The usual vision of John is a foul-hearted villain, usurping the rights, lands and riches of anyone he wished whenever he wished. Daniel Wiser reviews a new book on John and Magna Carta here in the Washington Free Beacon and notes that this view of John may owe more to Robin Hood movies than to reality. The book is by Stephen Church, a history professor at the University of East Anglia.
And it's movies and novels that give us most of our picture of John, the youngest son of Henry II and Eleanor of Aquitaine who took the throne when his brother Richard the Lion-Hearted died in 1199. Far closer to reality, Church says, is a portrait that shows John as simply vain and inept. He inherited a kingdom encompassing both England and France and wound up chased out of France before his own barons put the kibosh on his increasing taxation and decreasing effectiveness. In 1215, they hammered out a deal with their king that listed some of the things he could do on his own and some things he was forbidden to do. The specifics, as Wiser notes, were less important than the idea that a king could be constrained by laws. John didn't necessarily grant any new rights to his people, but instead pledged to uphold already existing just customs and laws.

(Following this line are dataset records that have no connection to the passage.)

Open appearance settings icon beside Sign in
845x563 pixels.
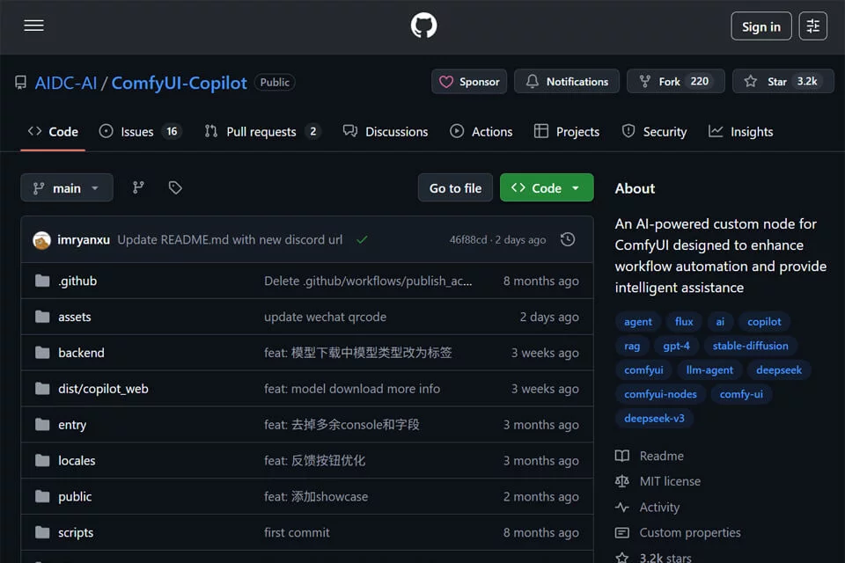812,26
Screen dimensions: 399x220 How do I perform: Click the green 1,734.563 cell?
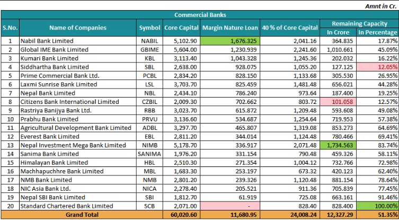point(338,145)
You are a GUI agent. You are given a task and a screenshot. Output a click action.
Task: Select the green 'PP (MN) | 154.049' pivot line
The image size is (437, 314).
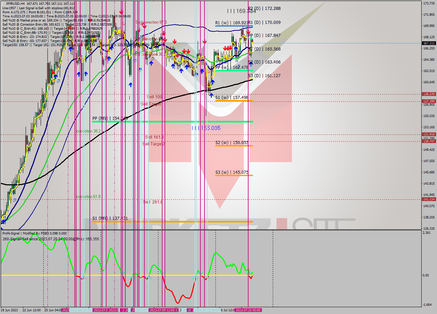[171, 121]
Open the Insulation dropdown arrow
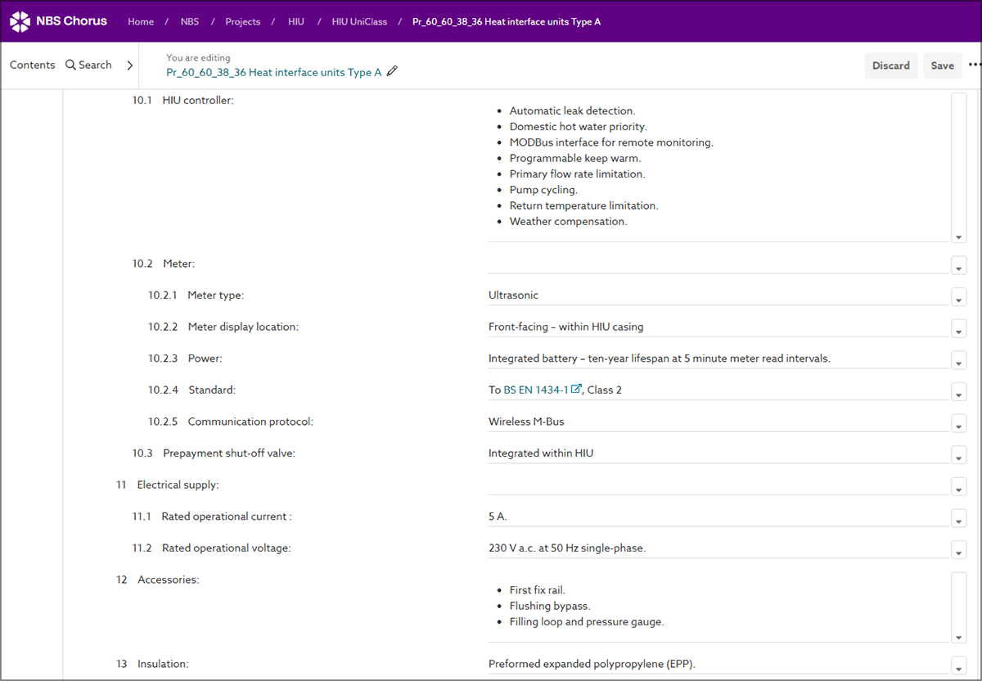982x681 pixels. tap(959, 666)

He managed to muck it all up before the year was out until doing his nation his greatest service -- dying while his son was only nine and appointing the brilliant William Marshal as his advisor. Marshal reissued Magna Carta, indicating that future kings would consider themselves bound by it as well. The Tudors had some problems with the idea of limits on their power, which were also taken up by their Stuart cousins and successors. The lawyer Edward Coke revived it and used it to thwart Stuart ambitions until Oliver Cromwell and company punctuated the argument just under Charles I's chin. Other nations also adopted some idea of its provisions to varying degrees.

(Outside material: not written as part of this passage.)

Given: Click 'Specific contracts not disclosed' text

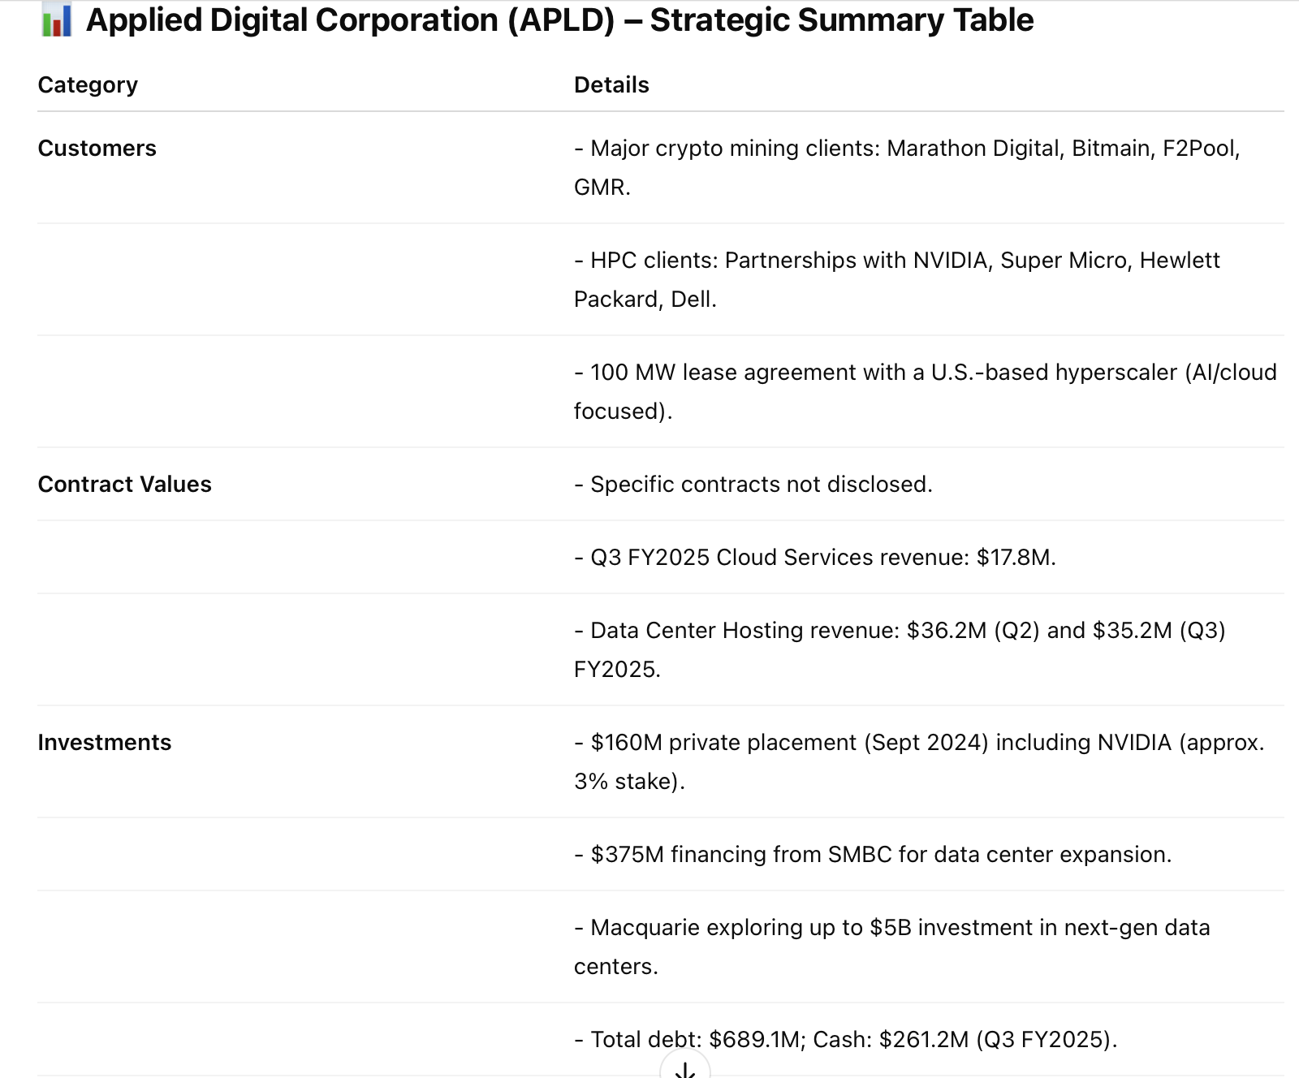Looking at the screenshot, I should point(753,485).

America's founders paid a great deal of attention to Magna Carta but took it even further, as one might expect from a group of people who figured the right answer to "Who needs a king?" was, "Nobody."
The document has little real effect today, concerning as it does the rights of a class of wealthy and powerful nobles rather than of everyday people. But the idea of it is a foundational piece of representative government.
And we still have plenty of leaders who are vain and inept. That seems to have remained unchanged in the years between the 13th century and the 21st, and probably will remain so.